Die Tradition der Dalit-Literatur geht weit zurück, auch wenn der Begriff erst 1958 offiziell eingeführt wurde. Entscheidende Anregungen erhielt Dhasal etwa von Baburo Bagul, der sich eines photographischen Realismus bediente, um auf die Zustände aufmerksam zu machen, in welchen die von Geburt an Entrechteten lebten. Neu an den Gedichten Dhasals war der offene Bruch mit Form- und Stilkonventionen. Er beleidigte den herrschenden literarischen Geschmack mit vulgärsprachlichen Elementen. Zwar schrieb er auf Marathi, der offiziellen Sprache seines Bundesstaates Maharashtra, aber er verwendete viele Worte und Ausdrücke, die nur die Dalits gebrauchen. In »Golpitha« etwa paßte er sich der Sprache des Rotlichtviertels an und schockierte damit den mittelständischen Leser.

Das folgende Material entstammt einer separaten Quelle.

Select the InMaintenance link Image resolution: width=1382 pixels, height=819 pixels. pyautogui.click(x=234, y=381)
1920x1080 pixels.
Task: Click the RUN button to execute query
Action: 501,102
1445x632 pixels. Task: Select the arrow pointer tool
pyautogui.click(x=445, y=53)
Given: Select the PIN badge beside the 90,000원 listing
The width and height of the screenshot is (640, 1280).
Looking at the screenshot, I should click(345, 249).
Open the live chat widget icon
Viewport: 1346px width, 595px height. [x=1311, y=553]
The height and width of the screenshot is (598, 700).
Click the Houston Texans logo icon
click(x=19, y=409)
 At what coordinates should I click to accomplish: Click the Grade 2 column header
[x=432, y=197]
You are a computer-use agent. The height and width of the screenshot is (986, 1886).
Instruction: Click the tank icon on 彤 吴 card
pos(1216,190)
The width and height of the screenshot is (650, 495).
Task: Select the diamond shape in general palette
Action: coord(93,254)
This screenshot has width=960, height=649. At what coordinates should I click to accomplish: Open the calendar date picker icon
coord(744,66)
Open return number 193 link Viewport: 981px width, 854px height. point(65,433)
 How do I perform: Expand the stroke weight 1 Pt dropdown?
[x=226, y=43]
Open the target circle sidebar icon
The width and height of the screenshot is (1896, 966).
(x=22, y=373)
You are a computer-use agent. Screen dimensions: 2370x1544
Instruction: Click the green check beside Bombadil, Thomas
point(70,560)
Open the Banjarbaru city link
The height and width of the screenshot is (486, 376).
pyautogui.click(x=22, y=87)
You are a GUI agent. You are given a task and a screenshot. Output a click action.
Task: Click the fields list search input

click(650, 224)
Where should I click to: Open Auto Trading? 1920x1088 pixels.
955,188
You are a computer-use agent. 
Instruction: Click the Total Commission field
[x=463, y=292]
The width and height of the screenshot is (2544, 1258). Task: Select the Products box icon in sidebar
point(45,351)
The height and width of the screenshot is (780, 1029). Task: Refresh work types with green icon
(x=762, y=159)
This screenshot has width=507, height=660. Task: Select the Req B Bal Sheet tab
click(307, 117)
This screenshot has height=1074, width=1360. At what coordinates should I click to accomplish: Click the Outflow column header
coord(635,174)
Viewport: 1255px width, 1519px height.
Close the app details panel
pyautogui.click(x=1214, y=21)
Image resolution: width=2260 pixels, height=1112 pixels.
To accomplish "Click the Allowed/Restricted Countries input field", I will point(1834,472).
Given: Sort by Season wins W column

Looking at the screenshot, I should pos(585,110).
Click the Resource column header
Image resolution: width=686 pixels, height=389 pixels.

So unterschiedlich die politischen und künstlerischen Verdienste Dhasals vom Establishment gewertet werden, so eng gehören sie für den Dichter zusammen. Um das Ziel der sozialen Kämpfe, die Beseitigung der Unzufriedenheit, zu erreichen, sagte er 1982 in einem Interview, sei Dichtung notwendig, denn sie sei ein lebendiger und machtvoller Ausdruck dieser Unzufriedenheit. »Dichten ist Politik«, formulierte er später. Nach dieser Programmatik lebt Dhasal auch als Privatmensch. So äußerte er im Gespräch mit dem Fotografen Henning Stegmüller: »Ich genieße es, mich selbst zu entdecken. Ich bin ein glücklicher Mensch, wenn ich ein Gedicht schreibe, und ich bin glücklich, wenn ich eine Demonstration von Prostituierten anführe, die für ihre Rechte kämpfen.«

In jüngster Zeit verfasste Dhasal Kolumnen für die große marathisprachige Zeitung »Daily Saamana« und arbeitete als Herausgeber von »Weekly Satyata«. Daneben veröffentlichte er die beiden Gedichtbände »Mee Marle Suryachya Rathaache Saat Ghode« (Ü: Ich habe die sieben Pferde des Sonnenkönigs getötet) und »Tuze Boat Dharoon me Chalallo Aahe« (Ü: Das Kind folgt dem Vater, seinen Finger haltend). Für sein schriftstellerisches Werk wurde er mit zahlreichen Preisen geehrt, darunter der Soviet Land Nehru Award (1974), der Maharashtra State Award (1973, 1974, 1982, 1983) und der Staatspreis in der Kategorie Literatur Padmashri (1999). 2004 wurde ihm von der Sahitya Adademi der Golden Life Time Achievement Award verliehen.